Here’s a quick overview of my first OSCON.
Portland
Portland seems like a nice city. The weather was very reasonable for July. Cool at night. Warm during the day. It did not rain.
The MAX is a nice train system. It makes everything in downtown Portland pretty easy to get to. There’s even a fareless zone.
Portland’s brand of pan handler seems to be chatty young idealists with Save the Children binders. They are much harder to get rid of by tossing a quarter on the ground and ducking into the Rite Aid. I pushed mine in front of a bus.
Tutorials
Because of plane issues and company obligations, I could only attend one tutorial. But it was Randal Schwartz talking about Seaside. If I could only get to one tutorial, that seemed like a pretty good one to make. Unfortunately, it wasn’t that great. Half of the tutorial ended up being intro to smalltalk. The format was live demo, which makes me feel like I’m the third wheel in a pair programming exercise.
When you’re talking about Seaside, and you don’t get to continuations until the last seven minutes of the talk, then all you’ve presented is how to use smalltalk to generate HTML.
I might just be a little bitter because I was looking forward to seeing the Magritte and the Glorp stuff.
Keynotes
Danese Cooper and Nat Torkington were both very good. One of the MySQL guys said MS is irrelevant. Moving along.
Breakout Sessions
Laika tests for interoperability between EHR’s. It’s part of the CCHIT certification process for 2008 (suckers!). I plan to have more to say about this in another blog post.
Hadoop and EC2 are cool and make a nice pairing. Furthermore, this session attracted more women then all of the other sessions I attended combined. Advice to lonely, single nerds: work on your Hadoop.
memcached is a cool, simple way to scale your webapps. However, it’s very difficult to talk about with reggae music blaring through the connector wall.
Sam Ruby is the most patient presenter I have ever seen. Perhaps that comes with having to deal with Ruby programmers. To be fair, Sam said he’d like it informal. It was.

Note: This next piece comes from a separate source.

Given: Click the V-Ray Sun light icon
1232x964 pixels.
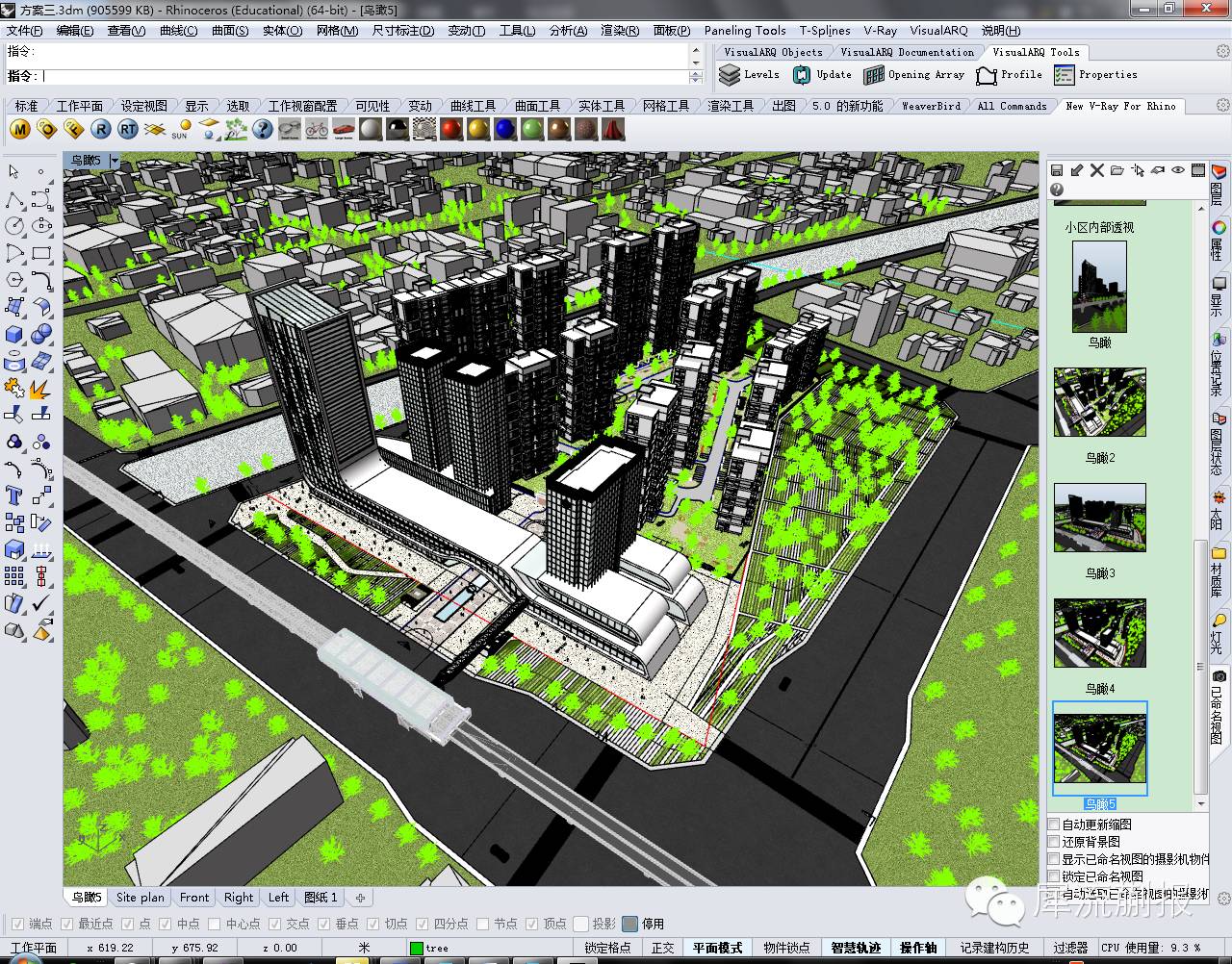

Meta Programming Ruby was a good talk, but there wasn’t much new there. Except proof that, given enough Ruby programmers with too little to do, someone will eventually try to recreate Tapestry. The presenter was a cool guy though.
Other
rosscooperman pointed out that the random arrangement of motion sensitive soap dispensers in the restrooms would consistently produce a soapy wrist, unless one was diligent.

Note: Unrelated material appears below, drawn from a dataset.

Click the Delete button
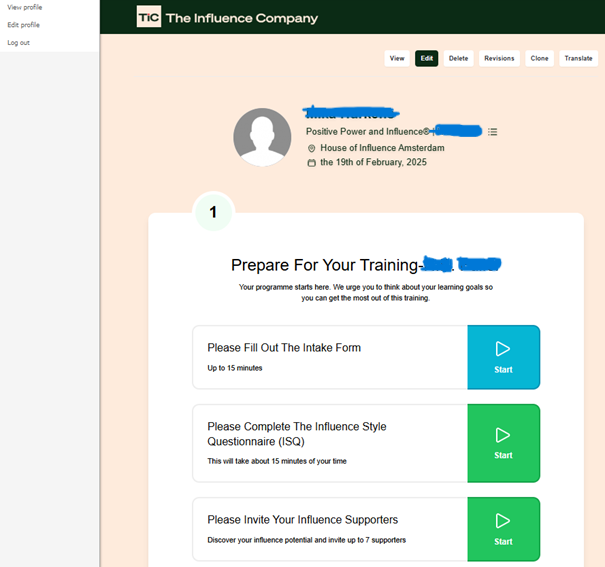pos(458,58)
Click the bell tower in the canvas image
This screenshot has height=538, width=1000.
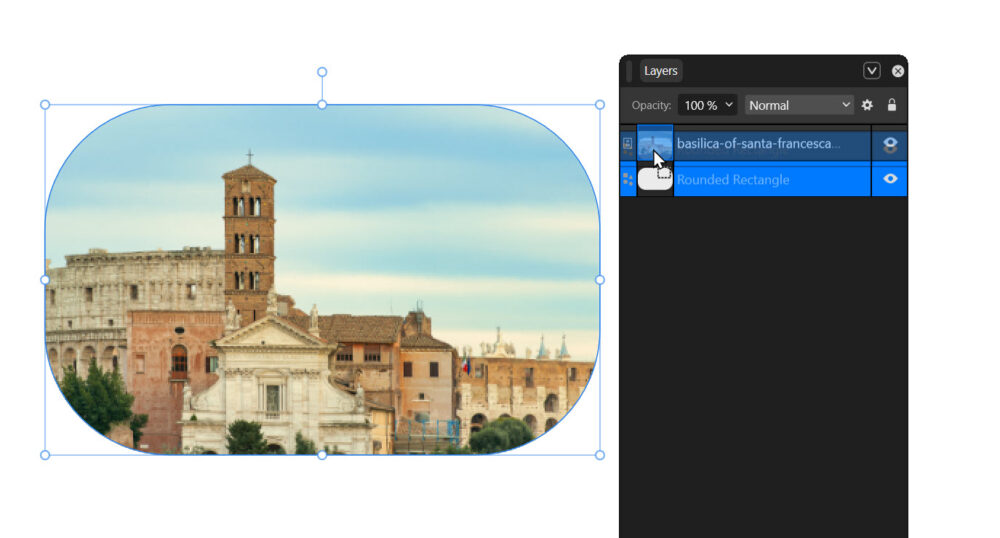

update – I was a tad more snarky then I had intended in the original post. I think the post as it is now constituted contains the correct amount of snarkiness.





To get an idea of basic Seaside, have a look here:
http://www.cincomsmalltalk.com/userblogs/cincom/blogView?content=smalltalk_daily_seaside_intro
To see Seaside integrated with ActiveRecord on Glorp, look here:
http://www.cincomsmalltalk.com/userblogs/cincom/blogView?content=smalltalk_videos_web_velocity
I read your blog, and I know all about Seaside. The point is that I was disappointed that I was in Portland and wanted to see Randal Schwartz talk about Seaside, and, instead, I got 3.5 hours of smalltalk as an html generator. I felt that it didn’t do the topic justice.

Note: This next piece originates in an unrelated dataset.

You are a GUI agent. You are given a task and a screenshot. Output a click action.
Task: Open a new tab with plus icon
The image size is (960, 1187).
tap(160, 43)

I apologize. It was badly designed. In my rehearsals, I had forgotten how much I would also be talking to explain, and instead just going through the typing motions and saying “uh huh” in my head. Had I also talked through it, I would have realized that the bias was wrong.
However, in my review comments, there were a number of people who did *not* know smalltalk, and were happy that I had covered that first.
In fact, every public presentation will go too fast for some, too slow for others, and cover too much or too little of every category of each thing you talk about.
It’s the nature of a group presentation.
As James suggests, there are more focussed tutorials online. I’m also motivated to produce a series of screencasts of what would have been covered in the more advanced sections of this tutorial, so watch my blog at http://methodsandmessages.vox.com/ for updates.
I’ll add your blog to my feed list. BTW – It was very nice meeting you, and I was pleased to see so many people taking an interest in smalltalk.